(Given task A)
Reproduce the part of the forum post on Kabalevsky's preludes that opens with the words containing "I've been pawing" and closes with "by Vasily Shcherbakov.".
(Given task B)
In the forum post on Kabalevsky's preludes, who performed the "24 Preludes" on the CD?
(Given task C)
Write what comes next in the forum post on Kabalevsky's preludes, starting after its last sentence.

# Kabalevsky's Preludes



## Ukko (Jun 4, 2010)

I suspect this subject has gone through here more than once, but the search engine being what it is....

I've been pawing through my collection lately, and yesterday discovered a Classical Records (Russia) CD containing Dmitry Kabalevsky's "24 Preludes", performed by Vasily Shcherbakov.

Holy Smokes! I think I was expecting music in a similar vein to the preludes of Chopin or Scriabin; nooo. This music is, um, _energetic_. And attractive, at least for me. It strikes me that this is really young folks' music, full of life and strength and enthusiasm. Even without possessing those attributes I enjoyed it - healthy youngsters ought to be bouncing of the walls.

[Interface element records]
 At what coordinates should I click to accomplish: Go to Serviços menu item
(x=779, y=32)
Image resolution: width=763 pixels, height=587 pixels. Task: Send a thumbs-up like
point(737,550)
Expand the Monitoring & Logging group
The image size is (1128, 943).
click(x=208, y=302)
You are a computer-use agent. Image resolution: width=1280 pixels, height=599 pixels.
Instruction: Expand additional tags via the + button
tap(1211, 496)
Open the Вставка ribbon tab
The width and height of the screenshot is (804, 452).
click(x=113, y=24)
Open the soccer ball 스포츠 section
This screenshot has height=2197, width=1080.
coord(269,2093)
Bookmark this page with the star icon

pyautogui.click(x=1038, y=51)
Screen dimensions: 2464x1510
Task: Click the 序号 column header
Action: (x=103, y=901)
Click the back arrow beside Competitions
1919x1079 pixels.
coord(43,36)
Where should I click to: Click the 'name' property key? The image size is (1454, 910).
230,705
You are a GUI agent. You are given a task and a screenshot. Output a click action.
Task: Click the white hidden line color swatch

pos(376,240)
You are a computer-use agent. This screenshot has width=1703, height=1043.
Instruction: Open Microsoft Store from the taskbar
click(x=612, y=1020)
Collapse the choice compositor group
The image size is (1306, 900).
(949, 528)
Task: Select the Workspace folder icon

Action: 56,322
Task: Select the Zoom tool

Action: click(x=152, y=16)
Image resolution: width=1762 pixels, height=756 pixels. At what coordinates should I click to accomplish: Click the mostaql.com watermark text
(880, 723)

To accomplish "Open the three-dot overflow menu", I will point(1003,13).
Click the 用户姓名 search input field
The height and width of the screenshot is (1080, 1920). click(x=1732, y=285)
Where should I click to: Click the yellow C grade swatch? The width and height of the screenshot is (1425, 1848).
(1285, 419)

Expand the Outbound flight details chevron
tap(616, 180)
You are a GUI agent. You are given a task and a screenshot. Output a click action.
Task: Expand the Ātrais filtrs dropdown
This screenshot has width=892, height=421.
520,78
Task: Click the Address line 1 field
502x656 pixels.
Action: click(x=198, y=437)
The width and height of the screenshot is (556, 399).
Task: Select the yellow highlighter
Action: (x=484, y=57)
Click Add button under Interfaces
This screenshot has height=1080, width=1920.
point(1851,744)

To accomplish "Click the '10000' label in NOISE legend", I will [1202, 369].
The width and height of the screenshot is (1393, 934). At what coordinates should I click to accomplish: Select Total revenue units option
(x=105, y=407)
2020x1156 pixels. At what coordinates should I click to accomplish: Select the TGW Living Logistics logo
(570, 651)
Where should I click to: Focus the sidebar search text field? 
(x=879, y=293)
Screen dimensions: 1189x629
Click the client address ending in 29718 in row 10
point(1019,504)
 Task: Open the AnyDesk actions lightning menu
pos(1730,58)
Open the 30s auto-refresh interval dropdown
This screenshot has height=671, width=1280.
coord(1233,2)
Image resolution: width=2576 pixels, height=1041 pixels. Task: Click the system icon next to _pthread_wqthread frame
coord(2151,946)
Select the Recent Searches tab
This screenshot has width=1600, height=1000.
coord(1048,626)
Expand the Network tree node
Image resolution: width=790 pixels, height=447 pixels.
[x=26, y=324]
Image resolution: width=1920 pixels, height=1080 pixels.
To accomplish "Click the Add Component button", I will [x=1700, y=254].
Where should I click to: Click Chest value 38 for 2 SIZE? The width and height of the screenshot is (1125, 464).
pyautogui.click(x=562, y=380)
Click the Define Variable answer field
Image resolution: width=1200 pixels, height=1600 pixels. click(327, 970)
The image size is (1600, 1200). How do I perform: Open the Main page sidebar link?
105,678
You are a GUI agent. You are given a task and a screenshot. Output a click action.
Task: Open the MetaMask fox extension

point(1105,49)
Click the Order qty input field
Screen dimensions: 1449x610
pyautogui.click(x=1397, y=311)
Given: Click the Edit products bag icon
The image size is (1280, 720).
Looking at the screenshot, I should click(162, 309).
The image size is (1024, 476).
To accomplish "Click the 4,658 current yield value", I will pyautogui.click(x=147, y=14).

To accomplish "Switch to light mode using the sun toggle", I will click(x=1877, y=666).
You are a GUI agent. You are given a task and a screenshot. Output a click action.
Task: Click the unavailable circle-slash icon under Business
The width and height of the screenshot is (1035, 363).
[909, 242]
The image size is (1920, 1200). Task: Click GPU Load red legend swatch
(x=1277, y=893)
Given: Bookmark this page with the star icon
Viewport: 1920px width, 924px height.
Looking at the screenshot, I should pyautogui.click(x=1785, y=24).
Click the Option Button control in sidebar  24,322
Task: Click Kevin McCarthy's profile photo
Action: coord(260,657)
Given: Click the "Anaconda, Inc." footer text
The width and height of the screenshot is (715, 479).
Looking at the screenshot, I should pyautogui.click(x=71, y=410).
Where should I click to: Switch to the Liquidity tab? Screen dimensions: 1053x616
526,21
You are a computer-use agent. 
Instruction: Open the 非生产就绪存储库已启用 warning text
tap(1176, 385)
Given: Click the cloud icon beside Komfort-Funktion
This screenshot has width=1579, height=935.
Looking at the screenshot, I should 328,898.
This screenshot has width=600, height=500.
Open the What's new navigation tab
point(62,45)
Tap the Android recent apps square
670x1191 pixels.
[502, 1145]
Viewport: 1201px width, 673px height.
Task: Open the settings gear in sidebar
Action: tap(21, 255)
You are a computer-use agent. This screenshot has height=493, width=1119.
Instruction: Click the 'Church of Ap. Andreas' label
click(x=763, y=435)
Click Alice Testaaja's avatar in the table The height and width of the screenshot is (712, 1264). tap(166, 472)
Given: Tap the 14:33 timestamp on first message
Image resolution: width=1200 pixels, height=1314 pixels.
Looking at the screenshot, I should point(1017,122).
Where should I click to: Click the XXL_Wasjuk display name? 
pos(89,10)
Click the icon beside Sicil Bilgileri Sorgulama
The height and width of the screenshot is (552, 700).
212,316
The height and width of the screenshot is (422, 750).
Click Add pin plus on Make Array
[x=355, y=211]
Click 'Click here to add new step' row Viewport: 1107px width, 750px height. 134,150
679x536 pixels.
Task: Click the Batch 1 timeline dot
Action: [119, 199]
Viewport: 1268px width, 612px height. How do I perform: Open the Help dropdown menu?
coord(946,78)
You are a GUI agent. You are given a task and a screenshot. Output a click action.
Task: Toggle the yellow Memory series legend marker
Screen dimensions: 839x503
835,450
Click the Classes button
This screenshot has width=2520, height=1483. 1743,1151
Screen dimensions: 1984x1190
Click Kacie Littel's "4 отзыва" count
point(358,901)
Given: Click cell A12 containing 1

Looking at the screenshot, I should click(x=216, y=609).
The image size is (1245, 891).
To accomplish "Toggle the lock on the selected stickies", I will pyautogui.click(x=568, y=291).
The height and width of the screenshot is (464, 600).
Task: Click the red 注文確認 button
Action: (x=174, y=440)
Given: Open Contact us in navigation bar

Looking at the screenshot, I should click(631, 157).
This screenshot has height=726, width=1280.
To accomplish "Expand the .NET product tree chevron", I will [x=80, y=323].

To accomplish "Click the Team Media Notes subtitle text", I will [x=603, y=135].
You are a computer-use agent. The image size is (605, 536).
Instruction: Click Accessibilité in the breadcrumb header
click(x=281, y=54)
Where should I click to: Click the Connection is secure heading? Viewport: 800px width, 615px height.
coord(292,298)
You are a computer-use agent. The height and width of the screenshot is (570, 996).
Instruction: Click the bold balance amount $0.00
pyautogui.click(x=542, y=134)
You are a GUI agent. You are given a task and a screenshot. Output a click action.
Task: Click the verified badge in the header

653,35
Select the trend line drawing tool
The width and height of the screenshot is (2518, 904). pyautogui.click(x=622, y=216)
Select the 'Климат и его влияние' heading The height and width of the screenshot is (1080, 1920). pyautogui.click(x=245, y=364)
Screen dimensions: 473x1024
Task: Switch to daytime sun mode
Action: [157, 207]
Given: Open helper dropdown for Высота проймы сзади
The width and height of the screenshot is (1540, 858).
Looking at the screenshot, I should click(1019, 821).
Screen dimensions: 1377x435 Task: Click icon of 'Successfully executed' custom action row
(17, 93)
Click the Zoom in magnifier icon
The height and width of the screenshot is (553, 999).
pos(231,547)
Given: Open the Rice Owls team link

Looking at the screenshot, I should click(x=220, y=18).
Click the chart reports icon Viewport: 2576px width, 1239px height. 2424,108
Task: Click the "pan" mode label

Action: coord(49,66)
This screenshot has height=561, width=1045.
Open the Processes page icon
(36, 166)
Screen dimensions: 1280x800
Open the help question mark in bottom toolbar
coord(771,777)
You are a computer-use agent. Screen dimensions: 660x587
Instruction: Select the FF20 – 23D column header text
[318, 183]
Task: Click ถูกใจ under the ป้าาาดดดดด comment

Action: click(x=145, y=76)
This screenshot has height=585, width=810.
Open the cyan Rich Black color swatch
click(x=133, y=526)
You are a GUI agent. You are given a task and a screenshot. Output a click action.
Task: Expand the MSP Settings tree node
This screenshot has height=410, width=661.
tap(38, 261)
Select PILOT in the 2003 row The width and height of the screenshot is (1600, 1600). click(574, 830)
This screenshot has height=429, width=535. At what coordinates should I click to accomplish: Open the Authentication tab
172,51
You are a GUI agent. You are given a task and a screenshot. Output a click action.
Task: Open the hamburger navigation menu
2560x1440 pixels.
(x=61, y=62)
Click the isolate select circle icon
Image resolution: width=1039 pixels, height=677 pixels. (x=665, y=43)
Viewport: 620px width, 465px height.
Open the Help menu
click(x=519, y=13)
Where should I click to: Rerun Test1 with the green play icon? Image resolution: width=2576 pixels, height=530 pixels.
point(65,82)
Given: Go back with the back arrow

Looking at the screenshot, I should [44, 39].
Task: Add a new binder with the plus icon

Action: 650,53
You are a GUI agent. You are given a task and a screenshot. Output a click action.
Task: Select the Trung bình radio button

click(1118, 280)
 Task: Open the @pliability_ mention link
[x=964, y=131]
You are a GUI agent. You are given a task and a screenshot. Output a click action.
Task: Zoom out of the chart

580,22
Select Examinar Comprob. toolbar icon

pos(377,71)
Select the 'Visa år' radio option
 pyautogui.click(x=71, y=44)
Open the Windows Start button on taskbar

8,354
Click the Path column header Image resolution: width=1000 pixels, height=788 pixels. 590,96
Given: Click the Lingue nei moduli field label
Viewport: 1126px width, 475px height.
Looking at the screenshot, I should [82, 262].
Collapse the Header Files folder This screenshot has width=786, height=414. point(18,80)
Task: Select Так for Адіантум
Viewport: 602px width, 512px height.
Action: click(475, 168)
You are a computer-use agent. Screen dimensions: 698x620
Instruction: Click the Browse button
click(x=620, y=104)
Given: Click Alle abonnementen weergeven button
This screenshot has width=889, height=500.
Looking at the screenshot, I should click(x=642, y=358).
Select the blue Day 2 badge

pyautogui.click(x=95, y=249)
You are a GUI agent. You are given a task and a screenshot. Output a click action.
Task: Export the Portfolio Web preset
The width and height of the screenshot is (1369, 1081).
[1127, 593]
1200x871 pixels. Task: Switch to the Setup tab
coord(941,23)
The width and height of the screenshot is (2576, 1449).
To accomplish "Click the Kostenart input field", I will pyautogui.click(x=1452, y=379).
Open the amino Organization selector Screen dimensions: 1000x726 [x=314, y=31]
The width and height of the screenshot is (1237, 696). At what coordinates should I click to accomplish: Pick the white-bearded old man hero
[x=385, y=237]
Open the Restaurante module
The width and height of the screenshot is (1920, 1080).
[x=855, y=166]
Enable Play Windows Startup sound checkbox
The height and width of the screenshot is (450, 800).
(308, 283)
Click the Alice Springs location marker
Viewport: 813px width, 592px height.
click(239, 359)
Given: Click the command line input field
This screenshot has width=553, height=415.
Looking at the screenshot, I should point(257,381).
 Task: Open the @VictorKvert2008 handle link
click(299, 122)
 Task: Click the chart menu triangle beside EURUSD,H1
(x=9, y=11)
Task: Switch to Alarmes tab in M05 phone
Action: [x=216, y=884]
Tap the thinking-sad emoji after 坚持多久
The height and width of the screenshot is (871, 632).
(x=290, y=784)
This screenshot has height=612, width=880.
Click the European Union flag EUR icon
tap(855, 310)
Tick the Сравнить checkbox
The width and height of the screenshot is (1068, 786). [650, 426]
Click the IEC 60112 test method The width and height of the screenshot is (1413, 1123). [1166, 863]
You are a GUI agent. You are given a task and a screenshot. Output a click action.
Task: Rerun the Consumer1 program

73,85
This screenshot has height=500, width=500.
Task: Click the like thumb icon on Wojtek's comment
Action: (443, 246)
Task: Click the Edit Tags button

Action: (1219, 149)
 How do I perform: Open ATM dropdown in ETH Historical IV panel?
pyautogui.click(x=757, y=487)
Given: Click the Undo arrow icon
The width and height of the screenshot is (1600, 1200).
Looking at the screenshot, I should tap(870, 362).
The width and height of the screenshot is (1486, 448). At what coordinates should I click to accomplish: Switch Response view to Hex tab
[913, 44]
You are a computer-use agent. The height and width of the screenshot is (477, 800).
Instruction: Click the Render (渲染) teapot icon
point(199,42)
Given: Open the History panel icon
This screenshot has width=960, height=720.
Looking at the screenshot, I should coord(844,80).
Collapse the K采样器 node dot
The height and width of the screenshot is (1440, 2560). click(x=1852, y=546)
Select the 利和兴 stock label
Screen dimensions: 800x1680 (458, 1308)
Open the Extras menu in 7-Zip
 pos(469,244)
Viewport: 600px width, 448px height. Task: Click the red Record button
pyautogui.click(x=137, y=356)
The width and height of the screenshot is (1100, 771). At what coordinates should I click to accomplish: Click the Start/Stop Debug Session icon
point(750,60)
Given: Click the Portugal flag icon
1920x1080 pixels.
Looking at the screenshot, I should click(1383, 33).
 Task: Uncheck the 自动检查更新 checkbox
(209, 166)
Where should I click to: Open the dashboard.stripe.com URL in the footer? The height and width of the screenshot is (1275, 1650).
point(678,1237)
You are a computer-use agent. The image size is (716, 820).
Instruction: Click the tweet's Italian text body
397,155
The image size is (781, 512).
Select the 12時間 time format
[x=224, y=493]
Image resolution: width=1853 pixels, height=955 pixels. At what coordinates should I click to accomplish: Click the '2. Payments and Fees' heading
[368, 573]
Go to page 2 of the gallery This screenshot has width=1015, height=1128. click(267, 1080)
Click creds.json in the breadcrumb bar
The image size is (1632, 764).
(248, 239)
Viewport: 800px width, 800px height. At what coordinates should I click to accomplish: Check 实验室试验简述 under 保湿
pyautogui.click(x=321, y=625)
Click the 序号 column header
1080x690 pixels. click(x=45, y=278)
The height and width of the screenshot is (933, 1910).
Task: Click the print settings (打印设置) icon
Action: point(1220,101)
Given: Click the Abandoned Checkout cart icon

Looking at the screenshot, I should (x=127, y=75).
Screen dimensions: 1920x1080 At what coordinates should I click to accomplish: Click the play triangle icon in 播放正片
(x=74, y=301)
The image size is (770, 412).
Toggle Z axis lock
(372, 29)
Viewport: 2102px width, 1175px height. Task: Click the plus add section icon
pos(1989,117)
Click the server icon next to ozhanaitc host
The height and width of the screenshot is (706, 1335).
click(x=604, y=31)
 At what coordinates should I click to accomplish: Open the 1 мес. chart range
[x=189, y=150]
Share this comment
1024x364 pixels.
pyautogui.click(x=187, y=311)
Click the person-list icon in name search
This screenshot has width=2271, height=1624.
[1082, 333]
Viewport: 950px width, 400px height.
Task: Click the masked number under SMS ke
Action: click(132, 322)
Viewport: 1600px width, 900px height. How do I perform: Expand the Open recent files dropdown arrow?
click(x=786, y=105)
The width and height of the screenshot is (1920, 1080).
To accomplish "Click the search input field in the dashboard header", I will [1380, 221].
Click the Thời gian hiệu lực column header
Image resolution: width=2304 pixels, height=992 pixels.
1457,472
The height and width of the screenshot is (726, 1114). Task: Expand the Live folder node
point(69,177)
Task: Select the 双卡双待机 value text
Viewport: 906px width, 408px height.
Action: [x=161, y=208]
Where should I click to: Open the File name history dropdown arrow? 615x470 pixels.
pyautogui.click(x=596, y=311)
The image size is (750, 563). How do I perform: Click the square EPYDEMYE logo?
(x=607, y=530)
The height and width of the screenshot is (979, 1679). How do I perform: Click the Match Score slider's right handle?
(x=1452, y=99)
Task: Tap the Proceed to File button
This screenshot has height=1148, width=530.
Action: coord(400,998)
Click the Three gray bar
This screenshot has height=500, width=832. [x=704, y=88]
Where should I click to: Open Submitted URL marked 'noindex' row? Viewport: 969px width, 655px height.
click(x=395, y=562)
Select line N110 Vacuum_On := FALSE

(Reply A)
I've been pawing through my collection lately, and yesterday discovered a Classical Records (Russia) CD containing Dmitry Kabalevsky's "24 Preludes", performed by Vasily Shcherbakov.

(Reply B)
Vasily Shcherbakov

(Reply C)
The CD also contains K's Sonata No. 3. That is probably good too, but I was pretty worn out by that time.

Classical Records CR-063

www.classicalrecords.ru


----------



## Vaneyes (May 11, 2010)

Good mention, the Kabalevsky Preludes. If they were good enough for Horowitz....

For those interested, Murray McLachlan's early 90's Kabalevsky (Preludes, Sonatina 1, Sonata 3) on Olympia are reissued on Alto, as is his (even more entertaining, IMO) Khachaturian solo works. And some may remember his Myaskovsky recs, partially reissued on Regis.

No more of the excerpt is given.